走りながら背後を見ると、空から無数の光の線が降ってきた。
それまるで、光の雨だった。
「なるほどねぇ………!」
俺は走りながら得心がいったと頷く。
だけど、
「だけど、やりすぎだろぉがちくしょう!!」
俺は迫りくる破壊の音に、逃げることしかできなかった。
◆◇◆◇◆◇◆
「いやぁ、久しぶりだったから、気持ちよかったよ」
「うん、半径100メートル近くをクレーターだらけにしたら、そりゃ気持ちいいだろうよ」
あれからレイが光の雨を降らせて1分、丘がボコンとへこんだ。おそらく下の拠点が崩れ落ちたのだろう。

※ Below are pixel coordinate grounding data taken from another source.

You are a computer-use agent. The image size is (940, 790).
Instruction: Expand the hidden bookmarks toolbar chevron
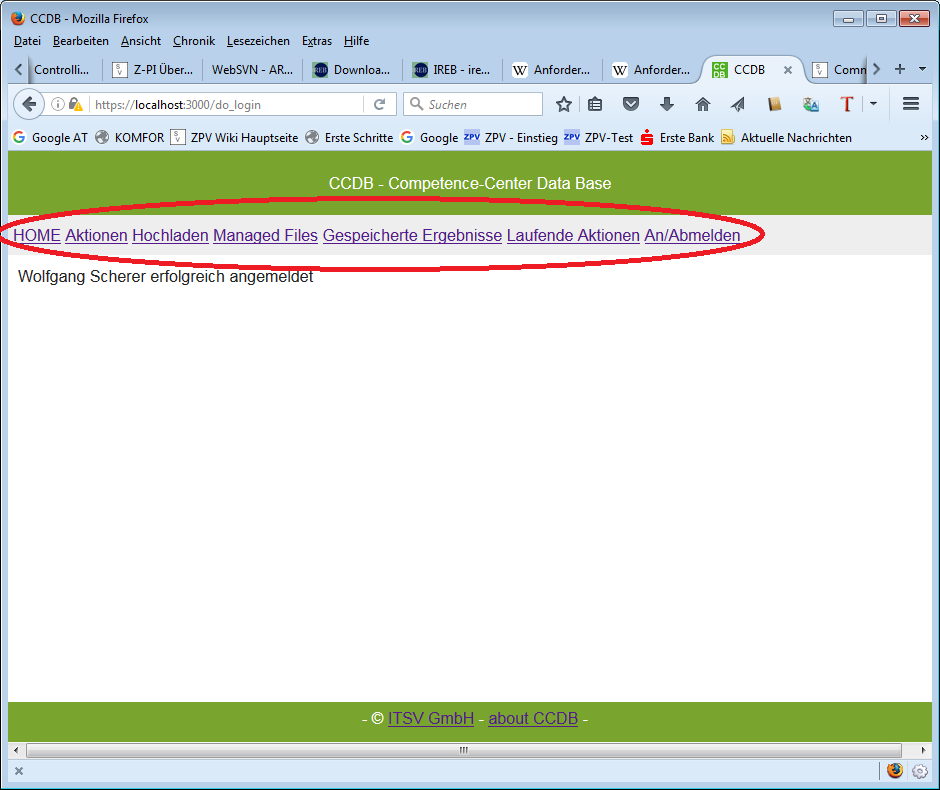point(924,138)
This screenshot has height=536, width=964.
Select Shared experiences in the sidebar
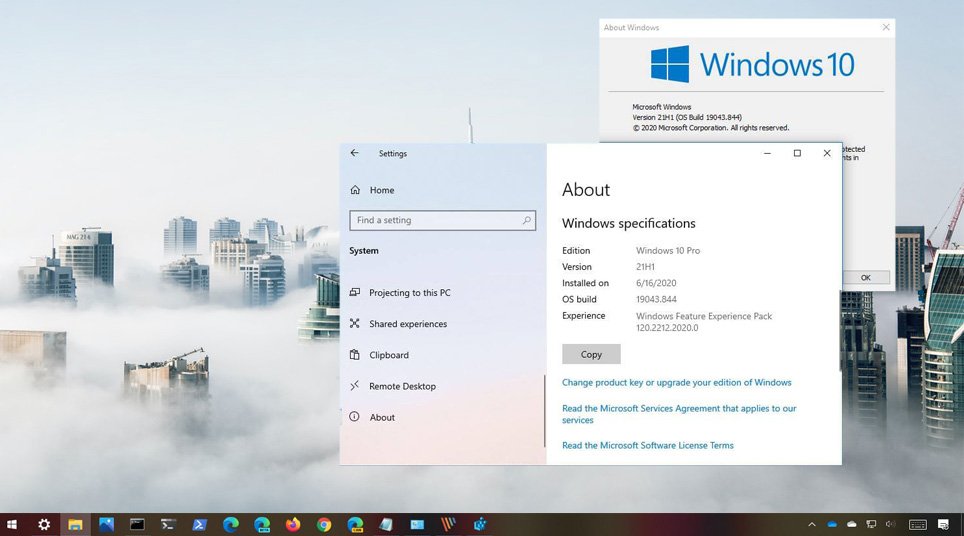(x=407, y=324)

それから更に9分間、光の雨は降り続いた。なんというオーバーキル。
「さて、ギルドの人を呼び出すか」
太陽も沈みかけ、目視出来るのは今がギリギリの時間だ。
「えーっと、この魔法陣と同じ陣を書けばいいんだよな」
「そうじゃな」
俺はその辺の棒で陣を書く。丸やら四角やら文字やらをゴチャゴチャ書いたそれは、なんだかよく分からないものになった。
「………なんぞこれ」
「魔法陣のはずだったもの、かの」
ノアが的確過ぎる表現をした。
「まぁいいか。………転移」
適当に魔力を陣に注ぎ、転移を発動させる。
魔法陣はピカーっと光り、周囲が光で満たされる。
次の瞬間、
ボゥン!
ギルド職員が現れた。というか、普通に実体で転移してきた。
「え、え? あれ?」
「あー、ギルドの方?」
「あ、は、はい」
「黒牙拠点破壊証明で喚びました。アレです」
そう言ってクレーター地獄を指差す。
ギルド職員は冷や汗をかきながら、頷いた。これでよし。
「さて、帰るか」
「そうじゃの」
「帰ったらギルドに寄らなきゃね」
「ご主人様の家に行くのね!」
「まさか完全な転移をするなんて………」
上から俺、ノア(猫形態)、レイ、リナリア、ギルドの人だ。
無関係なギルドの人、ごめんなさい。俺のパーティーは俺を含め普通の人はいません。
「じゃあ向こうまで転移でひとっ飛びするか」
「転移ですか!?」
驚くギルドの人。
が、俺はそれをスルーする!
「目印は………、アンネくらいしか出来ないなぁ」
「………そうじゃの」
すまんアンネ。クレスミスト王国の城下町じゃ、アンネの魔力が一番辿りやすいんだ。
確実に驚かしてしまうが、許せ!
などと思いながら、大きな円を書く。
全員がそこに入ったのを確認し、魔術を起動させる。
………アンネ発見。
「転移ッ!」
シュンッ!
刹那、その荒れ果てた荒野には人一人いなくなった。